Cette combustion spontanée peut être liée à un problème lors de la production de la poudre, ou due à une perte d'efficacité, au fil du temps, des substances ajoutées pour inhiber son inflammabilité. A cela s'ajouterait un second processus de corrosion chimique sur les amorces des grenades.
... dont il faut se séparer
C'est l'armée qui en parle en 2018 dans un rapport analysant l'explosion en 1947 d'un dépôt souterrain aménagé à Mitholz – abritant 7000 tonnes de munitions – et la dangerosité des quelque 3500 tonnes toujours enfouies dans la roche trois quarts de siècle plus tard. Son assainissement devrait prendre 10 ans, nécessite le départ des 170 habitants pour une même durée, et dépasse le milliard de francs.
Après ces deux catastrophes et 19 morts – 10 à Dailly et 9 à Mitholz – l'armée réagit: elle sépare les types de munitions, construit des magasins plus petits mais mieux protégés, et surtout réduit ses réserves. La Confédération l'autorise à abandonner le matériel produit pendant la guerre dans les lacs du pays comme le Léman, le lac de Neuchâtel ou encore celui des Quatre-Cantons. Un autre problème que doivent encore régler les autorités.

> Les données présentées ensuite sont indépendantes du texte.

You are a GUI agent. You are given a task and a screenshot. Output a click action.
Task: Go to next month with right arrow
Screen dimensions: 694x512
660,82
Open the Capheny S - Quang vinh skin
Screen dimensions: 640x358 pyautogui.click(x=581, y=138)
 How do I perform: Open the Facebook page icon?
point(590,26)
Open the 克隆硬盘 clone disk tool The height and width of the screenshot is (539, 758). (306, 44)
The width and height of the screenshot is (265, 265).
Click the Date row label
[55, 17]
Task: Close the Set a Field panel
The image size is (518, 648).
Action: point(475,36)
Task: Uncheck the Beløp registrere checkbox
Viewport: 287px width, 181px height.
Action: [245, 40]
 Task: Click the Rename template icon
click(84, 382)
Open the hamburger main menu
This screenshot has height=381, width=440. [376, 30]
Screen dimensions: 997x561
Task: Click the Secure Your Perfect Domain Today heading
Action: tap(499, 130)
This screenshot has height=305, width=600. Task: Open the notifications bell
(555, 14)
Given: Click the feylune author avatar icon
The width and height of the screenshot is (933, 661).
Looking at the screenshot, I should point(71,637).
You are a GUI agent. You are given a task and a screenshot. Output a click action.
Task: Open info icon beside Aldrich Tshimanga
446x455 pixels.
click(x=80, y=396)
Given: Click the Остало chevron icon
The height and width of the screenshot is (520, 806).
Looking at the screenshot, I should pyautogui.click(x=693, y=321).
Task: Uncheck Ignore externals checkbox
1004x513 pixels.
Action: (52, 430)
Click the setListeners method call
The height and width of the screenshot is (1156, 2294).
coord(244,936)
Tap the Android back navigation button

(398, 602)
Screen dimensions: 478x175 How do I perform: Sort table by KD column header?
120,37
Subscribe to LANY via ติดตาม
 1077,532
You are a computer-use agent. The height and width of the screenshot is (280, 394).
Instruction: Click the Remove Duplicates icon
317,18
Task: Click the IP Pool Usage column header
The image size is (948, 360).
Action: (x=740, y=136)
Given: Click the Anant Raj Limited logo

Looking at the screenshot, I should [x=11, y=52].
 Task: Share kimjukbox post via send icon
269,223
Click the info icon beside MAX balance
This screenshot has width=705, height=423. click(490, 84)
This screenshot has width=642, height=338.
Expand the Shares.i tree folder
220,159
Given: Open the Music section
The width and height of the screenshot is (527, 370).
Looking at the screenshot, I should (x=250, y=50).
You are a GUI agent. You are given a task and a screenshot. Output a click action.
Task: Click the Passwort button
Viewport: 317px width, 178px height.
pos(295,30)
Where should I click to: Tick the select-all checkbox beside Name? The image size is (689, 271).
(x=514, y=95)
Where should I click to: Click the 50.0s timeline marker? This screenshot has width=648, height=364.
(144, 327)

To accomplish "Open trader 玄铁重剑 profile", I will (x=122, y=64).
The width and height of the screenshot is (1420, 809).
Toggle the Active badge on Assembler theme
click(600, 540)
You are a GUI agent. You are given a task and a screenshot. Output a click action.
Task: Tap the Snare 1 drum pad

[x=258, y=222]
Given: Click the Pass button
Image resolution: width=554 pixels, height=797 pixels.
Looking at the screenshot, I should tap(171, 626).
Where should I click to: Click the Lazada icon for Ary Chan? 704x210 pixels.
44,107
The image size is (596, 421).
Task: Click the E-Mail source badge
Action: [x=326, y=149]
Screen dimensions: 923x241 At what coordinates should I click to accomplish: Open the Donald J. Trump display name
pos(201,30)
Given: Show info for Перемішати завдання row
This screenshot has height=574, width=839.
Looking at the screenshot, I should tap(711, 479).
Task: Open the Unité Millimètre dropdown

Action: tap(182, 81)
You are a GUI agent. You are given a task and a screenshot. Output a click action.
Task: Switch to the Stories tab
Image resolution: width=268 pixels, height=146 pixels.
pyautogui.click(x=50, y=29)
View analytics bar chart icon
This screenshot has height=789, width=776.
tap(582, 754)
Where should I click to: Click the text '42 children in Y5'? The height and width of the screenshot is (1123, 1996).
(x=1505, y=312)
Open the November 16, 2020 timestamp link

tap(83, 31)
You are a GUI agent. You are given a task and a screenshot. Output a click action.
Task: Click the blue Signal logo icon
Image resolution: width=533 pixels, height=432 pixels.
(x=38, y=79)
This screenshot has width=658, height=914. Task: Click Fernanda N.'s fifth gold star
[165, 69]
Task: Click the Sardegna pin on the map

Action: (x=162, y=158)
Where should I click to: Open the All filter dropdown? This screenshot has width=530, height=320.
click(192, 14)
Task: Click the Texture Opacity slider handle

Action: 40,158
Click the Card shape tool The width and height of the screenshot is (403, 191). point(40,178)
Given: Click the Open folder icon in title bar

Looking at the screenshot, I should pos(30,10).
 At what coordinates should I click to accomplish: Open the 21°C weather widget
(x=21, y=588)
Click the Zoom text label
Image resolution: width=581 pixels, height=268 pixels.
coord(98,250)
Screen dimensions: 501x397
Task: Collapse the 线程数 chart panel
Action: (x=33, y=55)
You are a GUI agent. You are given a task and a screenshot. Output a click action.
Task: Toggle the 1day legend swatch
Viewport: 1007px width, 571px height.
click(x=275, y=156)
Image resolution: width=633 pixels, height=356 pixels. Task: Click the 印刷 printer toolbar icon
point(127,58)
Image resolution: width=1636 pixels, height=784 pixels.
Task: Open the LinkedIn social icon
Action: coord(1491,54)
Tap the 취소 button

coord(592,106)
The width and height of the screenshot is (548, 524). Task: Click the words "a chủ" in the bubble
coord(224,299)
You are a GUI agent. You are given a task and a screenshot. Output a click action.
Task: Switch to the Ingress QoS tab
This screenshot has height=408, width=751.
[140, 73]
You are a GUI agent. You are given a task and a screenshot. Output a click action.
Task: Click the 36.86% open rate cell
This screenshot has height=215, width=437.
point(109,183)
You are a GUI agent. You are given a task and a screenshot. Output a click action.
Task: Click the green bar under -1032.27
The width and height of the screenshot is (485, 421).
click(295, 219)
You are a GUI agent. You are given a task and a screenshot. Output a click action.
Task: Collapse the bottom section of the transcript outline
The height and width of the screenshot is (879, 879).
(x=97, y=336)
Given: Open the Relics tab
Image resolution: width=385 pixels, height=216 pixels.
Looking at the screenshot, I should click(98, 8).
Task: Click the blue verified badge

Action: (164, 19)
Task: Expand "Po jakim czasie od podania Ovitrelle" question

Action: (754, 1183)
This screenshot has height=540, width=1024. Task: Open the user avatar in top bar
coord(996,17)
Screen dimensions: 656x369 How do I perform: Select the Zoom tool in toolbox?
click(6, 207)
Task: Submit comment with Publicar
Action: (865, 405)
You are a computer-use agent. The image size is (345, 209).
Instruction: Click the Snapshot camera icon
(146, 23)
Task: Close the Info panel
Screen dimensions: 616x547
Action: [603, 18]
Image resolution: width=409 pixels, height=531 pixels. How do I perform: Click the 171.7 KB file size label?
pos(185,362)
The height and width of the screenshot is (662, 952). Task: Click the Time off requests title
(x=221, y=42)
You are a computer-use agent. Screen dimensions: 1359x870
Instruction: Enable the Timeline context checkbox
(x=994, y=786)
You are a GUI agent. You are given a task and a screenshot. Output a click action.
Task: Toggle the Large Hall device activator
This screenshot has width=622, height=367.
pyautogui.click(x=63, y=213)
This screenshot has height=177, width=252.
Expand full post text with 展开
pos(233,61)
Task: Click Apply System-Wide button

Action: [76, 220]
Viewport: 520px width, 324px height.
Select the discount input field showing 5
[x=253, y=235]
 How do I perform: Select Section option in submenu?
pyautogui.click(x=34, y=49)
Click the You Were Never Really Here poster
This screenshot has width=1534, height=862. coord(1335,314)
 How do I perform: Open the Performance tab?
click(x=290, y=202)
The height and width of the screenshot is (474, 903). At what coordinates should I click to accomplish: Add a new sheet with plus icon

Une troisième explosion a toutefois lieu en 1992 au col du Susten (BE) lorsque 300 à 400 tonnes de munitions périmées ou endommagées, «stockées en vrac», selon l'ASMEM, sautent avant d'être détruites. Six personnes perdent la vie.
Fort reconstruit
Du fort de Dailly, qui fait partie du complexe de fortifications de St-Maurice avec Cindey et Scex (VS), «verrou» ouest du réduit national alpin, «l'armée surveillait toute la plaine du Rhône et pouvait atteindre des cibles entre Sion et Montreux», explique Pascal Bruchez.
Dès 1948, le fort est donc reconstruit, plus sûr et plus adapté à la menace atomique que fait planer la guerre froide. L'armée y installe une puissante artillerie qu'elle teste sur les Dents du Midi pendant des décennies. Aujourd'hui, le réseau souterrain d'une vingtaine de kilomètres, vidé de toute sa poudre, est silencieux. Les militaires ont quitté les lieux en 1995.
La fondation forteresse historique loue les locaux à l'armée pour les montrer au public. «Ce complexe de fortifications devrait être inscrit au patrimoine national», estime Pascal Bruchez qui milite pour obtenir ce statut depuis plusieurs années. «C'est un pan entier de notre histoire».